## What to produce
Revise the records from the line with "Image resolution: width=900" to the line with "will (26, 65).": write out only those lines again, with "Console" changed to "Terminal" and everything else left as it stands.

%%

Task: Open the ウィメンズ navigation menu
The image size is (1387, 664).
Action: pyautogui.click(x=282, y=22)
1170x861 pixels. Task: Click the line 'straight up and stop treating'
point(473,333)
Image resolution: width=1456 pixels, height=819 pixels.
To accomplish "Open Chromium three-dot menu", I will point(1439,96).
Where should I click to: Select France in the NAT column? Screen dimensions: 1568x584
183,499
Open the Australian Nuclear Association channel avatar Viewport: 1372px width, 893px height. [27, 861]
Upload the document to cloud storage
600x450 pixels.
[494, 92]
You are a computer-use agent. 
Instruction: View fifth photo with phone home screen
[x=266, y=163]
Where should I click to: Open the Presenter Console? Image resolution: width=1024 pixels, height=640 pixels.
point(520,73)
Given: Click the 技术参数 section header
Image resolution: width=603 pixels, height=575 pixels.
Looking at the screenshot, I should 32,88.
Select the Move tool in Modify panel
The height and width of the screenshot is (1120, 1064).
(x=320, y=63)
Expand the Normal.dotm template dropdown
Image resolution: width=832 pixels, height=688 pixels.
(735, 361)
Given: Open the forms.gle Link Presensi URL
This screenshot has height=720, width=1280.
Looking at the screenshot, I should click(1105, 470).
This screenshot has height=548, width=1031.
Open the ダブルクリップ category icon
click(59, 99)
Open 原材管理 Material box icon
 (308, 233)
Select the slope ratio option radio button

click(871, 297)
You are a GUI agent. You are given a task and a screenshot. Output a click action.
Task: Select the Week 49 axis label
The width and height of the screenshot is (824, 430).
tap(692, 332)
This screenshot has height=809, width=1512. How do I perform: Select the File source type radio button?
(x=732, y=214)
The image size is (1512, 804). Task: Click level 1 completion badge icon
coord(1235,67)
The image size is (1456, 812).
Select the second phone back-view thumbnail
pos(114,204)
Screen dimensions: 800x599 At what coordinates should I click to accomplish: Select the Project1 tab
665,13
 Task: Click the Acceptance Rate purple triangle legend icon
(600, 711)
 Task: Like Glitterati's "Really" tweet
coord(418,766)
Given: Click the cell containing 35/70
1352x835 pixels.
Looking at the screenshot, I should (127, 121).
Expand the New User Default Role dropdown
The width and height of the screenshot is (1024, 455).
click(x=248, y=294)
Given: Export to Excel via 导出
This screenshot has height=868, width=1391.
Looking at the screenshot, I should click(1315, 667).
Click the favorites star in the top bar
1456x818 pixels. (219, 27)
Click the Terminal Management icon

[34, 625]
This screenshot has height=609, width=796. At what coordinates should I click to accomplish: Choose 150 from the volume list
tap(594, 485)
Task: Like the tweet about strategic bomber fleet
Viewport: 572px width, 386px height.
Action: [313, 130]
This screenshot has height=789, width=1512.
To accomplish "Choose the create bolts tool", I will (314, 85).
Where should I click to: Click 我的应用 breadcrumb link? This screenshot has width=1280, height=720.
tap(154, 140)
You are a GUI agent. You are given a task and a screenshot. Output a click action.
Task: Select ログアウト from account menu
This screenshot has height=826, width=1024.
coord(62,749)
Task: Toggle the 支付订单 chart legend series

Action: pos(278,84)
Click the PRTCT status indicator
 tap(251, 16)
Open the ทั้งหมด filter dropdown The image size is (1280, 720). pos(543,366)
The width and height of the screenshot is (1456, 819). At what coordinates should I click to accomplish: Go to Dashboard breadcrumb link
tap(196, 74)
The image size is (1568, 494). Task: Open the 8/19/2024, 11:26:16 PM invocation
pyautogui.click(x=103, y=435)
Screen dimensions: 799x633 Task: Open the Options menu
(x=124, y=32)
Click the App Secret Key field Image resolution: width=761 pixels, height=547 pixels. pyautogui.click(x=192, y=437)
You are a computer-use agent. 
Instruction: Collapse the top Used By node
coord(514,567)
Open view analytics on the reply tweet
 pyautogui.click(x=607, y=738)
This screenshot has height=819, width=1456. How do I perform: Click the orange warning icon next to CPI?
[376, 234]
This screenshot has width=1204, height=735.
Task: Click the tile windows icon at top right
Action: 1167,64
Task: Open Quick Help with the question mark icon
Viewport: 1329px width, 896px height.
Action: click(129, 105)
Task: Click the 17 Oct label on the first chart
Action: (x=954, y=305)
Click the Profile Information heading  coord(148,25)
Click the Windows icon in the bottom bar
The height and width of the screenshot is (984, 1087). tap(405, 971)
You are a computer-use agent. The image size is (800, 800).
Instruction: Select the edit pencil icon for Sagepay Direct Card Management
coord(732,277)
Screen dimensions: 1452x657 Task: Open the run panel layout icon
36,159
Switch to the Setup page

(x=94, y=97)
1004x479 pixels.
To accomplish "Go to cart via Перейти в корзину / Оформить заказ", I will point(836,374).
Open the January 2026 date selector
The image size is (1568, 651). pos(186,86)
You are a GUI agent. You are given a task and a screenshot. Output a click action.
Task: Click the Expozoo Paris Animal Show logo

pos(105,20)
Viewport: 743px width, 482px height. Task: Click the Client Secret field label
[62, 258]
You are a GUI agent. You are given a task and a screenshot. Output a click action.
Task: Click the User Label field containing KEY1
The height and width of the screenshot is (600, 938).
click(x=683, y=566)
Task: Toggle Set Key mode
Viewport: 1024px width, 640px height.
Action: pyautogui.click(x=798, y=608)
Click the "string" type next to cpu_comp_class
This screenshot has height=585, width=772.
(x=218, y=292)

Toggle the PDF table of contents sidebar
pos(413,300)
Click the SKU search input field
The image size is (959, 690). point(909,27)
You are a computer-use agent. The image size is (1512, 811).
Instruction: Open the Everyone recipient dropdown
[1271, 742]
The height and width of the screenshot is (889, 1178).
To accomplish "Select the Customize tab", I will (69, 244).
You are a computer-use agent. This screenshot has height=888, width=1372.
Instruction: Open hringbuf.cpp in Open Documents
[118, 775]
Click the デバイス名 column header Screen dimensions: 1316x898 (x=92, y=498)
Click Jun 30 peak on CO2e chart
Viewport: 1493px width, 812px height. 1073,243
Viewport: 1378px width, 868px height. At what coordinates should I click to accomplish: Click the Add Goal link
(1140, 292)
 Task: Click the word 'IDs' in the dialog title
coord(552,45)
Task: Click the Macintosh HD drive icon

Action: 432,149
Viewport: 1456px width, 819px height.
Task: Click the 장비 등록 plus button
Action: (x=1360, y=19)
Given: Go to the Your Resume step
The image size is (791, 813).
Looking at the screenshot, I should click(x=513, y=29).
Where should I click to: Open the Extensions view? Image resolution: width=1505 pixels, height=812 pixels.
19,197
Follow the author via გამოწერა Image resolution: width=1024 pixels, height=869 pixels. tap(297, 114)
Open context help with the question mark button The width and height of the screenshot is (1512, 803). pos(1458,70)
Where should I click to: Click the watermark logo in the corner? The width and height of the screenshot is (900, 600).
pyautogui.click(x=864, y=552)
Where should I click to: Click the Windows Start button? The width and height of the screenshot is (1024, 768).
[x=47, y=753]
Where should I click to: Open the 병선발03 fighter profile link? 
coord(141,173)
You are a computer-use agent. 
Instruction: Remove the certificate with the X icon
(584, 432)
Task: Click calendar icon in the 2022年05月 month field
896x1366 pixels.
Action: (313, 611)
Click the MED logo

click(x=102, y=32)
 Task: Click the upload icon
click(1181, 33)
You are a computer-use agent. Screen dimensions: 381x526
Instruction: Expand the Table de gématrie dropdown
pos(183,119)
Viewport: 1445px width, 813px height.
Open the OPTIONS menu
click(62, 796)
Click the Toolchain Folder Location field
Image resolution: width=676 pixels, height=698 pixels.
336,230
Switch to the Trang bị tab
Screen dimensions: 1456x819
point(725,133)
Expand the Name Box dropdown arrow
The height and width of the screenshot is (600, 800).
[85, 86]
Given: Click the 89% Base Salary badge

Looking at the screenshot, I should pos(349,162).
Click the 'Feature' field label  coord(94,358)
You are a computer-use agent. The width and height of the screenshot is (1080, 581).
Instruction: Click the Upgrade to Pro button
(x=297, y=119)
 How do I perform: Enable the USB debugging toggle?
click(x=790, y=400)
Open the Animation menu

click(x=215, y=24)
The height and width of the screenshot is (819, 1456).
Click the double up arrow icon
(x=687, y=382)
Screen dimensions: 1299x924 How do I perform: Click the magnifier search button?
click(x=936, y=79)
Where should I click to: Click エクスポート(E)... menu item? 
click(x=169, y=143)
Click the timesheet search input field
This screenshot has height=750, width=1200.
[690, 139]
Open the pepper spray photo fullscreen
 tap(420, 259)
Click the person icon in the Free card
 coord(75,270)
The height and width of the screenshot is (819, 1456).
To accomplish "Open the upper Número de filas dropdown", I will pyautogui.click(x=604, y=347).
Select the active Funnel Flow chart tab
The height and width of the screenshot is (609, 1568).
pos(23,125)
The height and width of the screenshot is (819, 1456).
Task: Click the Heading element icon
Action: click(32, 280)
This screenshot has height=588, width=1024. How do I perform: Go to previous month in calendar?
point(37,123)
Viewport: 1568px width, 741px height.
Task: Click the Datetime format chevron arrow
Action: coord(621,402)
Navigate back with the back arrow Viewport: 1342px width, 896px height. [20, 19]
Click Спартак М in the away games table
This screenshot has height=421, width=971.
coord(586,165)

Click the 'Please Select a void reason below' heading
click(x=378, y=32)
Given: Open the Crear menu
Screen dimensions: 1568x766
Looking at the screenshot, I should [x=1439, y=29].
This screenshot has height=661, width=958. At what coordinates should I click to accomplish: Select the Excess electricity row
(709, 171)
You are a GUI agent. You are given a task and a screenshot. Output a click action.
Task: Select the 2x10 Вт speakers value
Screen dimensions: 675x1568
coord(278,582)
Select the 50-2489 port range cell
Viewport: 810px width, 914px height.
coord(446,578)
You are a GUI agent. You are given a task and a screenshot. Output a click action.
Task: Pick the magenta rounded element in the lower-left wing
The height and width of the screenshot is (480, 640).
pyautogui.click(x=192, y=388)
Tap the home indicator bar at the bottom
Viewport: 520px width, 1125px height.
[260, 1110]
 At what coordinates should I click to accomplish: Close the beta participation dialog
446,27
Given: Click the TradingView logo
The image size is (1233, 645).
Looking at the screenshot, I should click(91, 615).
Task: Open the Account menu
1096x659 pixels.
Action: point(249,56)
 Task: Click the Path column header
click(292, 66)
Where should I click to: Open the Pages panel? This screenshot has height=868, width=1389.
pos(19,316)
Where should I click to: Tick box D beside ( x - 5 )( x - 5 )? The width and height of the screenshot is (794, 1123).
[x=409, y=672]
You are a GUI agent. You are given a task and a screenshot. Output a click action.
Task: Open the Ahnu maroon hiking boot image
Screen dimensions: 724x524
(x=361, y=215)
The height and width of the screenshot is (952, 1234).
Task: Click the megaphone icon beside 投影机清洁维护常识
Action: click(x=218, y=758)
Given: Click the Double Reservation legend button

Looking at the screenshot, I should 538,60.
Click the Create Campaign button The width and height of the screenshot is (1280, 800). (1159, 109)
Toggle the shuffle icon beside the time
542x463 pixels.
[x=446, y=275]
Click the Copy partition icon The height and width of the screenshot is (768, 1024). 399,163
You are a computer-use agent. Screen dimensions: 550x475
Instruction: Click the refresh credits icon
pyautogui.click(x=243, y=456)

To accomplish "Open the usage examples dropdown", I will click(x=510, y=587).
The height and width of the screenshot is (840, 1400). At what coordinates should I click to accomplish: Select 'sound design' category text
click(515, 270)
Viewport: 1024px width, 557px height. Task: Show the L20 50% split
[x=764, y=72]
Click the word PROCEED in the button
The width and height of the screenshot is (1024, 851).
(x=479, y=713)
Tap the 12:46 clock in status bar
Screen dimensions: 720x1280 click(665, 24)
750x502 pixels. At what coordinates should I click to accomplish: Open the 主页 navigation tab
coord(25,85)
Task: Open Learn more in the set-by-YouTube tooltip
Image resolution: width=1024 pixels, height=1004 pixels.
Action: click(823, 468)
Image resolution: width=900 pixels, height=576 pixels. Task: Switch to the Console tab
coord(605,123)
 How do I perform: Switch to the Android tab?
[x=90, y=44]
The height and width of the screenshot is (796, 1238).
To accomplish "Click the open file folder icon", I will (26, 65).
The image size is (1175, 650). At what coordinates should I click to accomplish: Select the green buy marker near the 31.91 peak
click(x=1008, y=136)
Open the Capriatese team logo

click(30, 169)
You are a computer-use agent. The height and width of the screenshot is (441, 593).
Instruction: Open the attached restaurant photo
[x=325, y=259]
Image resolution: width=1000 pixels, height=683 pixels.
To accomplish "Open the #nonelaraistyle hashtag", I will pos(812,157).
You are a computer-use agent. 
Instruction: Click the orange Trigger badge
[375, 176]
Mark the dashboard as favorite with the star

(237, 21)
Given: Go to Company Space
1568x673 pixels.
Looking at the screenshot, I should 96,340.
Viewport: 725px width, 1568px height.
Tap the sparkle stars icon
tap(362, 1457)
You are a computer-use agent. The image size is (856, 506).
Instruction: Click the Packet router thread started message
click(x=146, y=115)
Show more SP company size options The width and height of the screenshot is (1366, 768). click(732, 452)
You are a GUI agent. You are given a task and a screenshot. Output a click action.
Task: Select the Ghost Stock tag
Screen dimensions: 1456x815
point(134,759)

%%

## Written solution
Image resolution: width=900 pixels, height=576 pixels. Task: Switch to the Terminal tab
coord(605,123)
 How do I perform: Switch to the Android tab?
[x=90, y=44]
The height and width of the screenshot is (796, 1238).
To accomplish "Click the open file folder icon", I will (26, 65).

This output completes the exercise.